Every vegan has most likely found themselves buying up every vegan cookbook that catches their eye.
"350 Best Vegan Recipes" by Deb Roussou, published by Robert Rose Inc., is one of the first cookbooks I tried when I became a vegan, and it has not disappointed me. I use the cookbook on a very regular basis - sometimes making the same recipes multiple times.
The book begins with a table of contents, and ends with an alphabetical food index. Acknowledgments follow the table of contents as well as an introduction from the author. It then goes into tools and equipment the cook may need to prepare some of the dishes, as well as provides a list of foods the cook may consider purchasing to stock their vegan pantry.
A few of these items that I too use regularly include agave nectar, vegan butter or margarine (I prefer Earth Balance), vegan mayonnaise (I prefer Vegenaise) and tofu.
The first recipe section of the book is titled Vegan from Scratch.
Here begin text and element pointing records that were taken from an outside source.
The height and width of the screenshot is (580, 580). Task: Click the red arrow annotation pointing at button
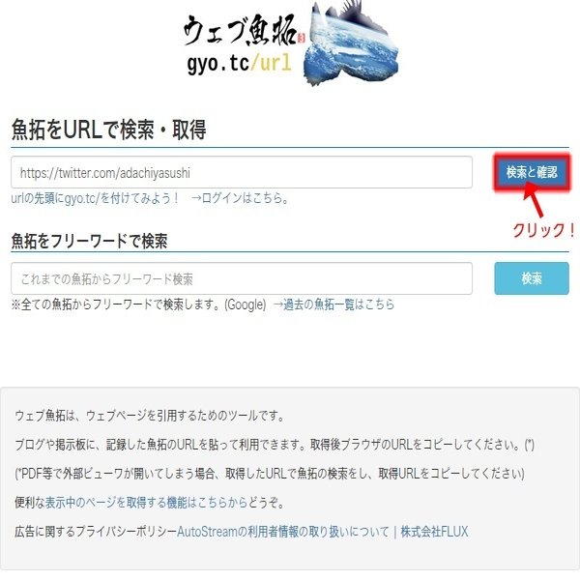(x=534, y=199)
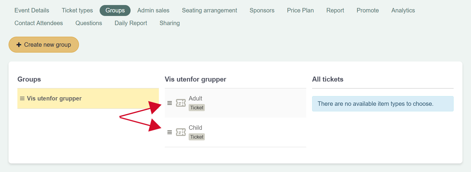Switch to the Ticket types tab
This screenshot has width=471, height=172.
click(77, 10)
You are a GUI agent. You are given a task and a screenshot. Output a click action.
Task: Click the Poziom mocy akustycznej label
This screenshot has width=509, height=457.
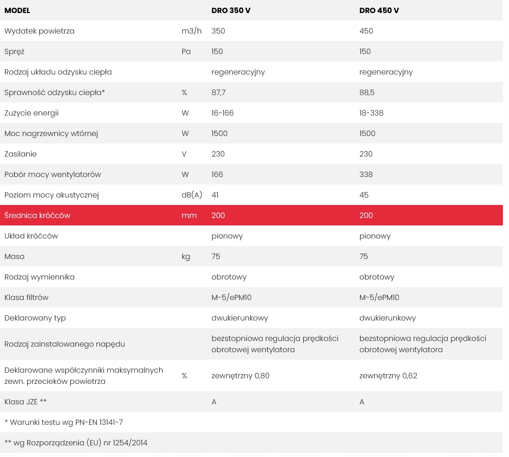pos(51,195)
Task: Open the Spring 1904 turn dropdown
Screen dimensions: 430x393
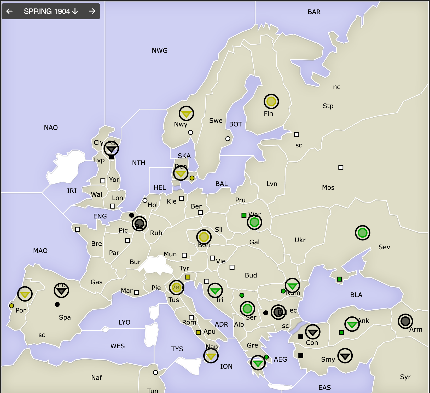Action: [x=51, y=11]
This section shows you how to make your own soy or almond milk, sour cream, mayonnaise, broth and other food items needed as ingredients in the recipes to follow. I made the mayonnaise and it defiantly worked for me in a pinch and it was really easy to make too.
The second section is Small Plate Starters. The Chesapeake Bay cakes - much like crab cakes - was the first recipe I used from this book, and they were delicious. Just thinking about them is making want to make them again.
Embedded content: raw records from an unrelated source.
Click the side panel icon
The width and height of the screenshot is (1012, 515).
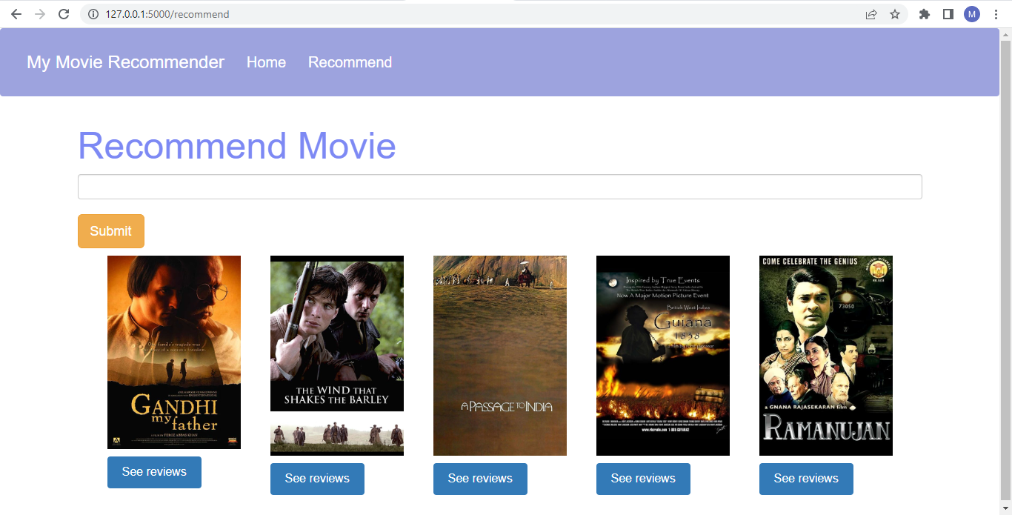(948, 13)
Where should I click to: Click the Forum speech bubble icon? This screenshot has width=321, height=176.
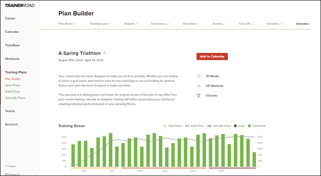(x=6, y=166)
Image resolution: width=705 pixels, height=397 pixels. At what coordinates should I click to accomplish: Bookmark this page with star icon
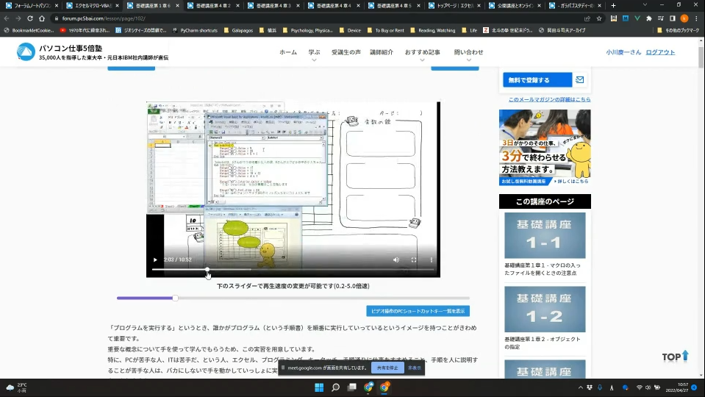[599, 18]
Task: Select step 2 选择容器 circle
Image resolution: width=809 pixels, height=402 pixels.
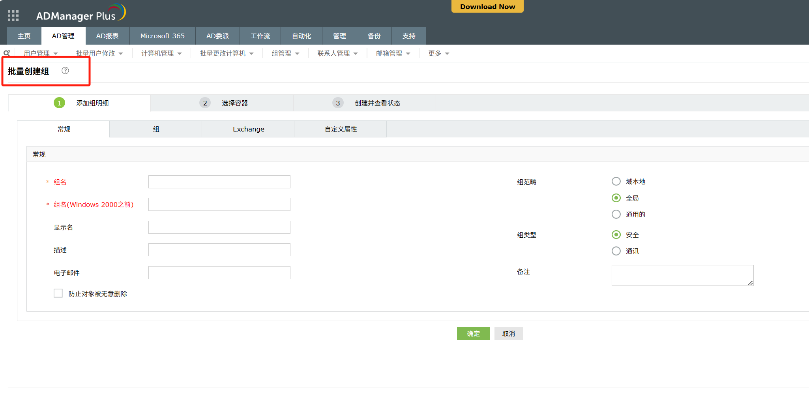Action: pyautogui.click(x=205, y=103)
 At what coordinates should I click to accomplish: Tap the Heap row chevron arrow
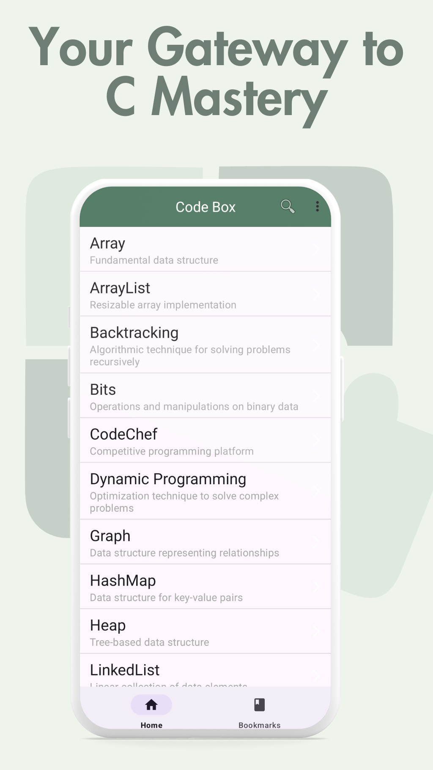316,632
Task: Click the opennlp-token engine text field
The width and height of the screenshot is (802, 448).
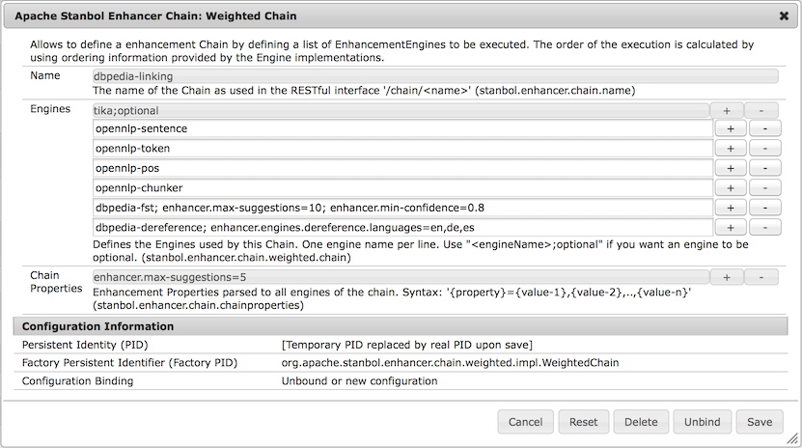Action: click(402, 149)

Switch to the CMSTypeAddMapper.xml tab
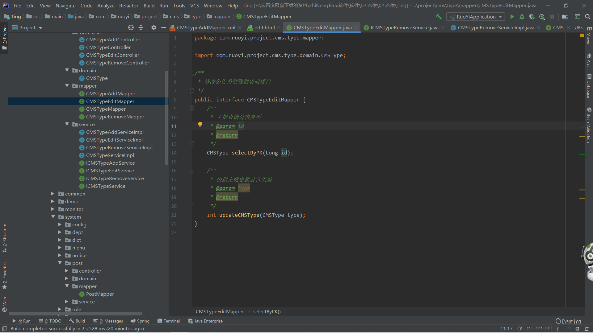click(206, 27)
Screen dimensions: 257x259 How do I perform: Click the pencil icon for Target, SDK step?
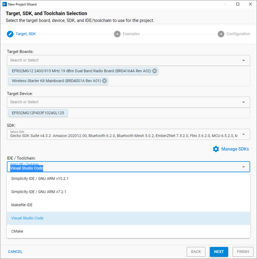[10, 34]
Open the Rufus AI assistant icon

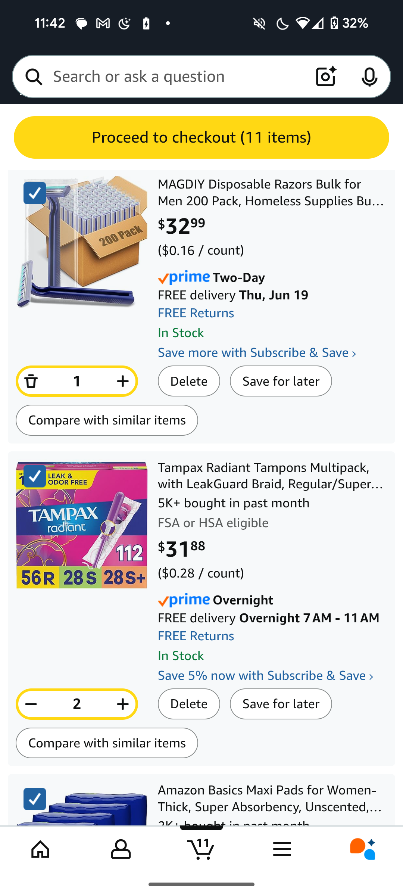(362, 849)
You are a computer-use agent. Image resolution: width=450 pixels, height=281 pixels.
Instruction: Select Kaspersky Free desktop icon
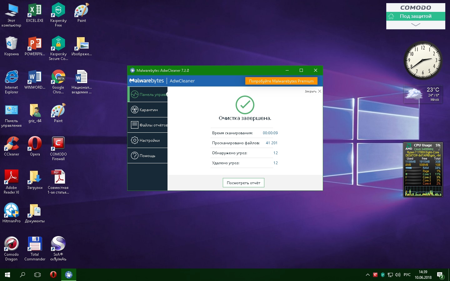tap(58, 14)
The next sections include breakfast; breads, rolls and crackers; and vegetables and salads. The main dishes typically have quite a few ingredients, but don't let the long list scare you.
You always can leave out a few things if needed, or change things up in some cases. Sometimes I even add additional spices to the recipes for my particular taste. The fragrant rice-stuffed peppers and parsley, lemon and potato risotto are just two of the recipes on my list of things to make.
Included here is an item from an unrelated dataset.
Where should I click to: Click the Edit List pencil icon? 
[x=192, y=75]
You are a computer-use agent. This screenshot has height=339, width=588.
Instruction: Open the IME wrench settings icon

The soup section is great too.
Now that it is fall, soup is a great way to warm up on cold days. I have made the French onion soup and it was so good. It makes six servings and I must have eaten it all in about three days by myself.
I also made the mushroom and wild rice soup (without the rice) and shared it with a friend. The soup was delicious, but I could have done without the woodiness of the thyme. My dried thyme had lots of hard stems, which was distracting to an otherwise yummy bowl of soup.
In the sauces, dips and spreads section, I made the classic pesto sauce several times and I added some sauted veggies to the pasta and sauce and it made a great dinner. If you don't have pine nuts, or if they are too expensive, a co-worker told me to use walnuts, which work just as nicely for the pesto as the pine nuts.
The next section is dressings and spice blends. I have made the ranch dressing many times and brought it to picnics and parties where vegans and non-vegans alike enjoyed it with veggies, salads and as a chip dip.
The last two sections are cocktails, drinks and smoothies followed by sweets. There is something for everyone and to suit every mood inside this cookbook. I highly recommend it to anyone looking for some great meatless, vegan-friendly meals.
The book is 408 pages, 24 of which are full-color photographs of prepared items from the recipes and sells for $24.95, according to the publisher.
With the colors of a Spanish landscape, this richly flavored one-pan meal is fun and festive. Dinner on the deck and a pitcher of sangria; now that's relaxing. As cooking with seasonal vegetables produces superior flavors, use green beans if asparagus is unavailable.
Serves 6 to 8
3 tablespoons olive oil
1 onion, diced
1large fennel bulb, trimmed and cut 1 into bite-size pieces
4 cloves garlic, chopped
2 cups short- or medium-grain white rice
2 cups warm water
1 1/2 cups dry white wine
1/2 teaspoon paprika
3/4 teaspoon saffron threads or ground turmeric
1 teaspoon salt
1 can (14 ounces) artichoke hearts in water, drained
3/4 cup sliced drained oil-packed sun-dried tomatoes
8 ounces thin asparagus or green beans, trimmed and halved
1/3 cup green olives
3 tablespoons chopped Italian flat-leaf parsley
Spread in paella pan, cover and heat in a 350 F oven for 25 to 30 minutes.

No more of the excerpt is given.